En mi artículo del 3 de junio hablé de los goles del caudillo en las porterías que ambiciona y del tiro inminente en las elecciones del domingo 4. En efecto, el goleador hizo este disparo, anunciado desde mucho tiempo antes. Pero el gol presidencial en el Estado de México –viento de fronda para la democracia–, no dejó fuera de combate a los opositores. La victoria y la derrota no fueron terminantes. Por ello es necesario reflexionar sobre la siguiente etapa de esta medición de fuerzas, que no ha concluido.

La concurrencia de votantes fue mucho menor que la esperada, si se toma en cuenta la importancia de los problemas sujetos a consideración a través del proceso electoral. No sólo se trató de elegir entre siglas y personas. Se hallaban en juego los temas que gravitan sobre la vida de los estados y del país: salud, seguridad, educación, economía, ética pública. En este sentido, reconozcamos una gran deuda de información y persuasión (por parte de los contendientes y sus asociados) y de compromiso político y práctico (por parte de no pocos ciudadanos, que dejaron pasar el convoy de los comicios).

Si no hay plena conciencia sobre lo que se halla en juego, es natural que muchos ciudadanos se abstengan de sufragar, sea porque desconocen los problemas sociales (y sus implicaciones individuales), sea porque no consideran que el sufragio sea el camino para imponer deberes a los gobernantes, sea porque suponen que esos problemas están bien atendidos. Evidentemente, ninguna de esas conclusiones es admisible: existen problemas de gran envergadura que no han recibido la atención que demandan y no se cuenta con verdaderas soluciones para resolverlos o mitigarlos.

En los procesos electorales se pone a prueba la democracia formal. Esto implica un reto mayor para las instituciones y los mecanismos electorales. En la víspera de la votación llovieron incidentes sobre partidos y candidatos en Coahuila, que ensombrecieron el progreso democrático. En el Estado de México, una buena candidata de partidos opositores no pudo remontar la alianza electoral entre sus adversarios y el poderoso gobierno federal (que se empleó a fondo: con métodos clientelares y grosera promoción directa desde la cumbre del poder). Hoy se habla de una “elección de Estado”. En buena medida lo ha sido.

Hubo notorias infracciones a las normas electorales a través de prácticas viciadas que mostraron la incongruencia entre la democracia prometida y el autoritarismo practicado. Es evidente que el Ejecutivo Federal y sus allegados se volcaron en favor de la candidata de su facción.
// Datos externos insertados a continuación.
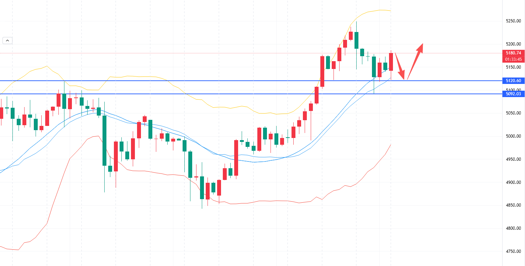Click the 4900.00 price axis label

click(513, 182)
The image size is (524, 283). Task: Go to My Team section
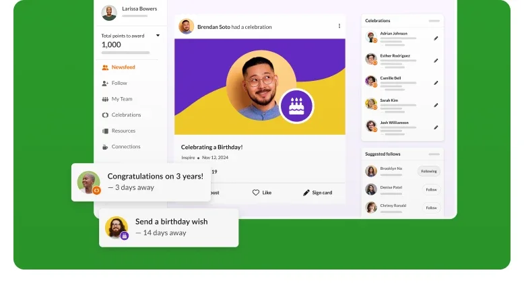121,99
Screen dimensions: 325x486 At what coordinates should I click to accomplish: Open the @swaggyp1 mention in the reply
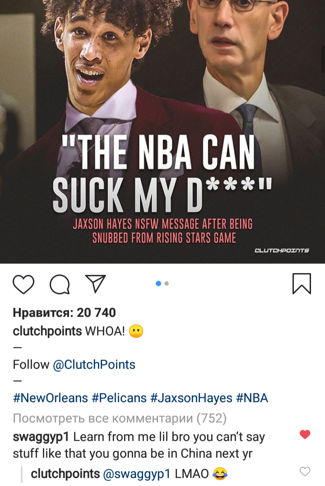pos(137,474)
En rudo contraste, los mecanismos locales –encarnados en el gobernador en turno– se retrajeron o se ausentaron de plano, como si se tratara de elecciones en otro lugar del planeta.
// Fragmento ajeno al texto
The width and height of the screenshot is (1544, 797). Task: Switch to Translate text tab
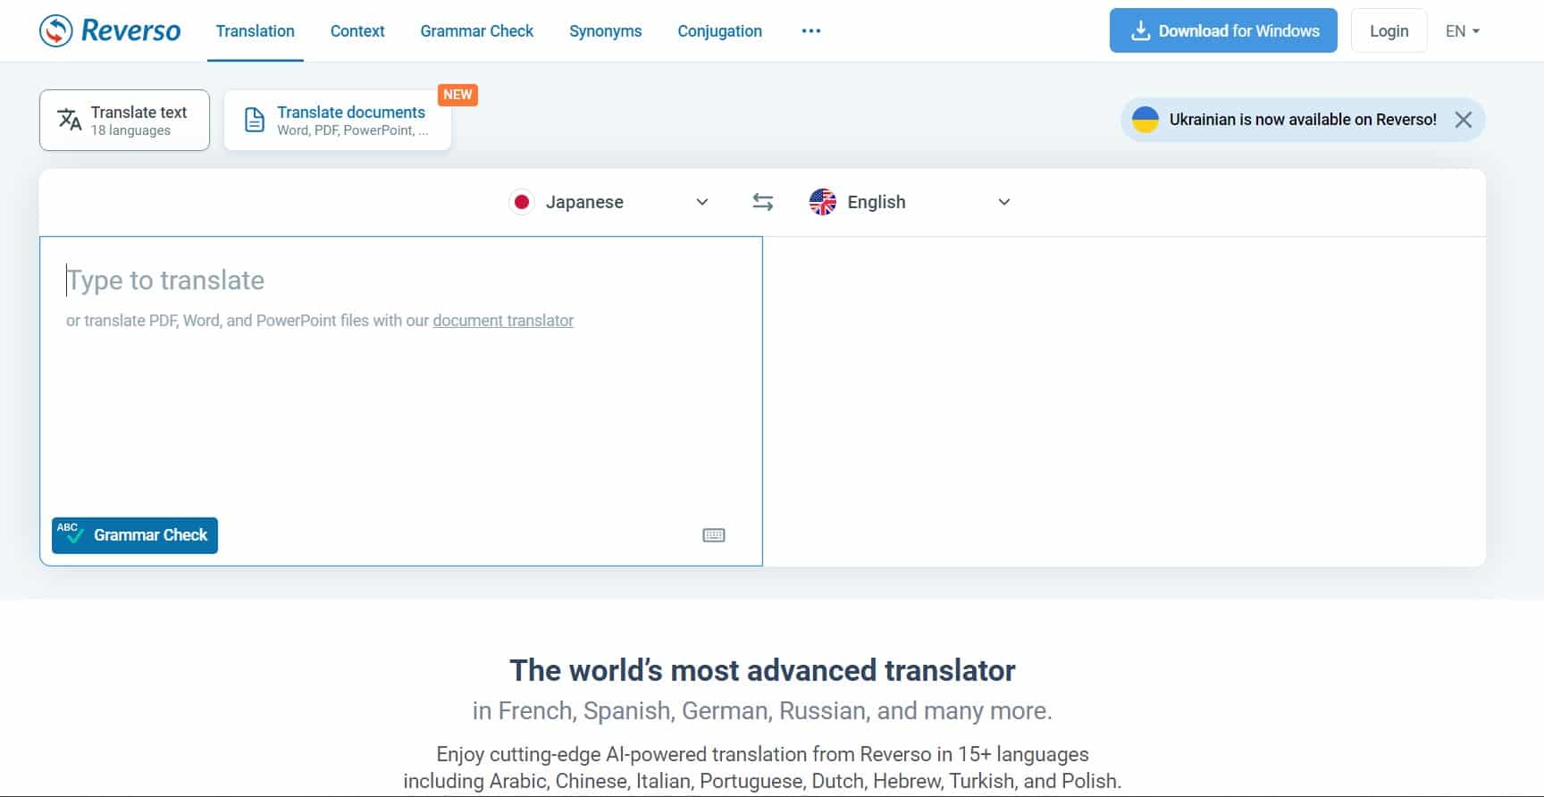coord(124,121)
Sin embargo, la oposición (que ha resuelto permanecer unida, entre viento y marea) mantiene un gran número de partidarios. En principio, las cifras son promisorias. Hay que considerar esta potencialidad a la hora de tomar decisiones y emprender acciones de los partidos políticos. ¿Llegó la hora (o acaso llegó hace mucho tiempo) de revisar liderazgos y mensajes que no son atractivos para los ciudadanos, ni funcionales para los partidos? Si consideramos que el interés superior de la nación debe prevalecer en las siguientes etapas de los procesos políticos, es indispensable que dirigentes y militantes se planteen con realismo esta pregunta y la resuelvan bien y pronto. La respuesta estará en el cimiento del triunfo o la derrota. Pensemos en el 2024, que llama a nuestra puerta.